* _Seitentext_:
---+---

Gilles Marchand

Die Schweiz braucht stabile, unabhängig-öffentliche Medien

Meinungsartikel, GILLES MARCHAND GENERALDIRECTOR, SRG SSR (erschienen am 05.07.2023 in Le Temps)

Das Thema Medien und Information ist heute von grösster Bedeutung. Es ist entscheidend für den Zustand einer Gesellschaft, die sich fragmentiert und in der sich Minderheiten abzuspalten drohen. Unabhängige Medien sind entscheidend für das Verständnis einer komplexen, vernetzten Welt, in der soziale Medien das Primat der Unmittelbarkeit und der Emotionen übernommen haben. Unabhängige Medien sind zweifellos lebenswichtig für eine Schweiz, deren Stärke auf ihrer direkten Demokratie beruht.

Der Westschweizer Journalist Emmanuel Garessus hat kürzlich in der Zeitung «Le Temps» in seinem «Lettre Libérale – liberaler Brief», den Vertrauensverlust in die Medien thematisiert und führt diesen auf die Interventionen des Staates zurück, der letztlich seine Politik fördern möchte. Seiner Ansicht nach wird nur der freie Markt, der eine schärfere Kritik an den Eliten ermöglicht, das Interesse der Konsumenten in die Medien wiederherstellen. Und so ist es nicht überraschend, dass seine Lösung darin besteht, der SRG die Flügel zu stutzen, «da ihre Dominanz den Erfolg der privaten Akteure verhindere».

---+---

* _Angezeigte Informationen_:

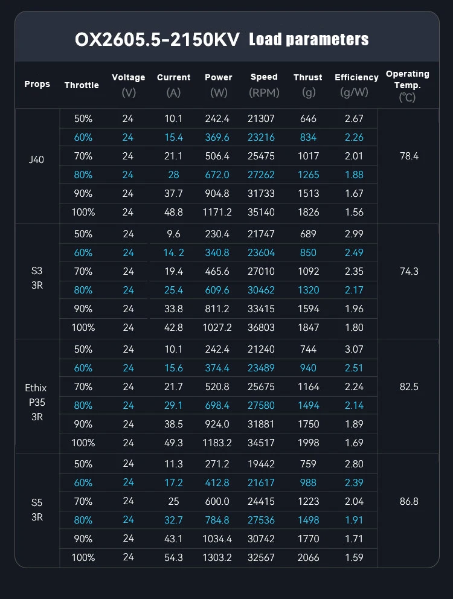
Task: Select the Thrust (g) column header
Action: tap(308, 85)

---+---

* _Aufgabe_: Der Meinungsartikel über unabhängige Medien bezeichnet einiges als „entscheidend“ oder „lebenswichtig“. Liste alles auf, wofür er diese Wörter verwendet.

* _Antwort_:
- den Zustand einer Gesellschaft, die sich fragmentiert und in der sich Minderheiten abzuspalten drohen
- das Verständnis einer komplexen, vernetzten Welt, in der soziale Medien das Primat der Unmittelbarkeit und der Emotionen übernommen haben
- eine Schweiz, deren Stärke auf ihrer direkten Demokratie beruht